生まれながらに変えることのできないルーツ。その繋がりが母のつらさのきっかけになっているのではないかと苦しむうーちゃんは、愛する母を産んでその人生をリセットできればいいのにと考えます。奇しくも体質やリズムは遺伝し自分の一部となっていることにも気付き、愛されたいと願う淋しさの連鎖が二人をより近くに感じます。優しいからこそ愛しいからこその発想に一卵性親子という言葉が頭に浮かびました。


♦ラスト

最後には宇佐見りんさんにしか書けない唯一無二の文章のラストでとどめを刺されました。
いかようにも考えることができる一行。ここまでは思い出し語りで急に現在に来たかのような。歩きながら話していたのに急に立ち止まったようで読みながら息をするのさえ忘れそうになります。
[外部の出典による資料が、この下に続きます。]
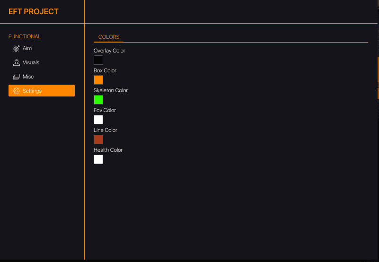379x262 pixels.
Task: Click the orange scrollbar on right edge
Action: click(x=378, y=71)
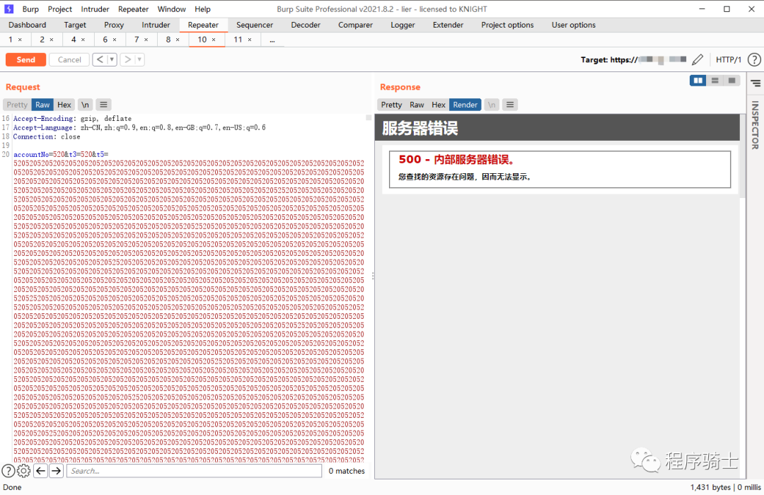Image resolution: width=764 pixels, height=495 pixels.
Task: Click search help question mark icon
Action: pos(8,471)
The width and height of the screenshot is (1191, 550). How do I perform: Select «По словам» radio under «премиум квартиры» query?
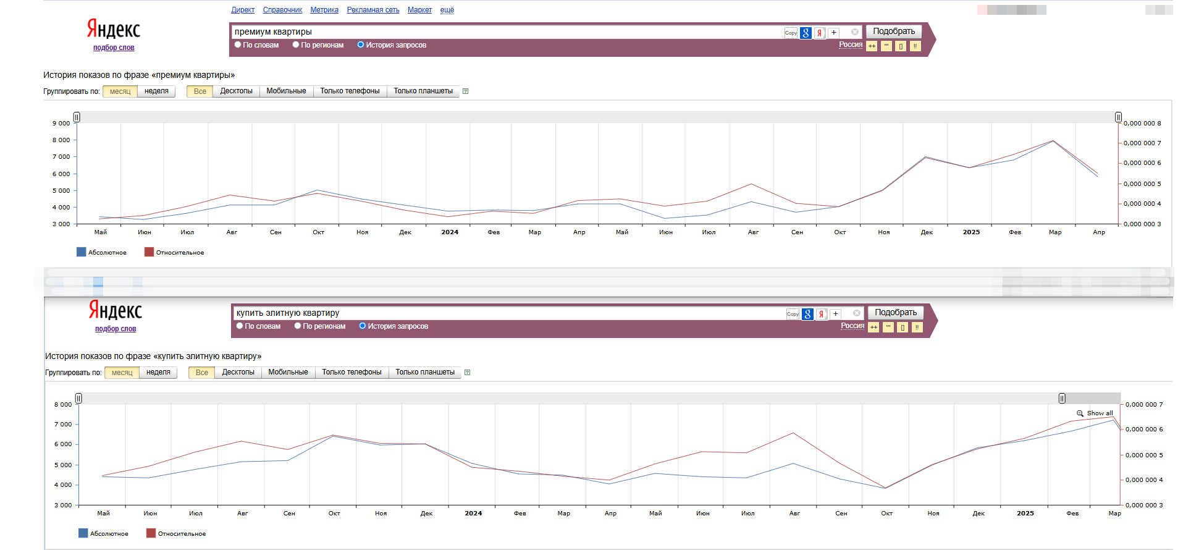[x=238, y=45]
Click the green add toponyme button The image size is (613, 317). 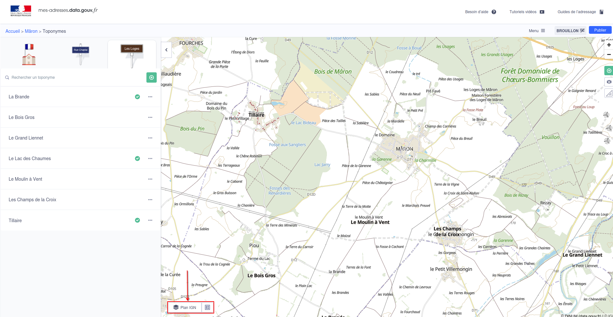pos(152,77)
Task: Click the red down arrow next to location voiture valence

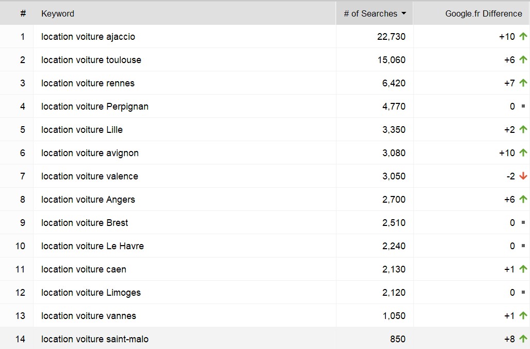Action: [523, 176]
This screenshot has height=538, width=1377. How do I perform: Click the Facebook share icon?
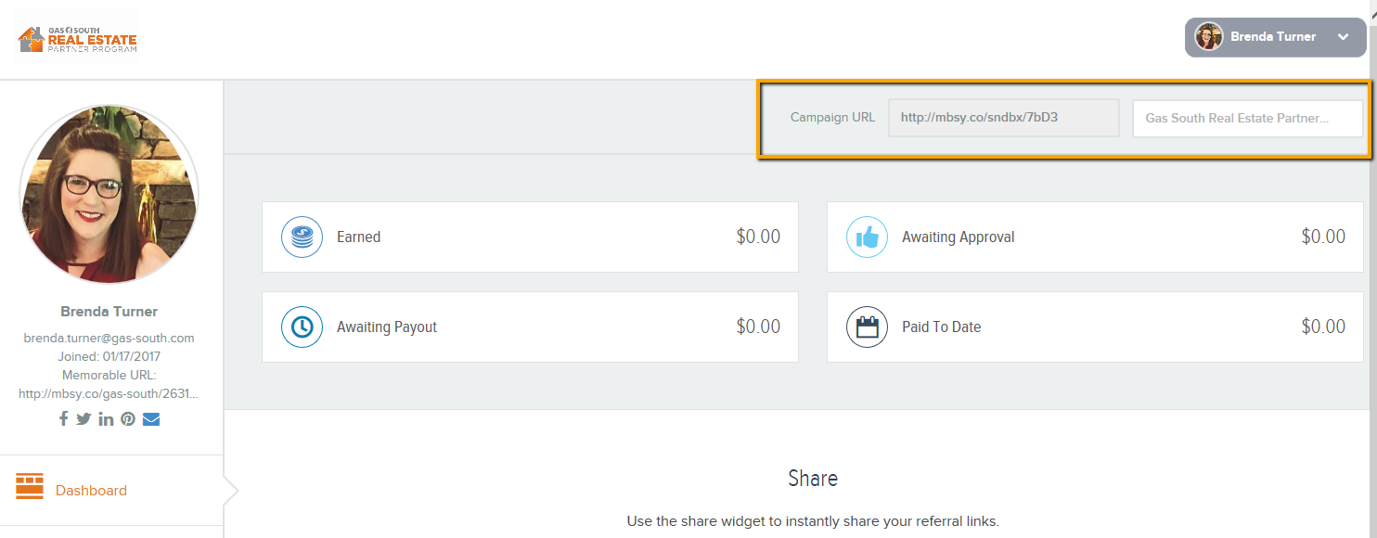click(x=63, y=418)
ほっとしたのか、はたまた繋がりの象徴が消えたのは嬉しいのか悲しいのか。うーちゃんはこの物語を生んだのか。結果のどちらが楽なのか。加えて喪失感やまだまだ続くという悲壮感が読者に突き刺さる見事なラストでした。


♦おわりに

緋色について考えたり、湯船・涙・水音のする管といった水の表現に羊水を重ねてみたり、そして幼さを感じるひらがなと痛みを伝える漢字のバランスが醸し出す雰囲気を体感したりと存分に五感で感じる小説でした。何より伝わってきたのは、書きたい表現したいという作者の温度でした。

それゆえ読後ぐったり消耗する方も多いだろうと、集団予防接種に並び、「痛かった?」とクラスメイトに聞くような(昭和の話です)、ジェットコースターから降りてくる人を見るような謎の“読了した人との連帯感”を勝手に感じました。


***


デビュー作である『かか』。若き作者のこれからが末恐ろしいくらいの熱い深い作品です。と同時に今だからこそのエネルギーも感じました。もう一回読むとその表現の持つ力がより理解できそうです。


うーちゃんの10年後がどうか幸せでありますように。


かかと同じ術を経験した かか世代の私より。



お読みいただきありがとうございました。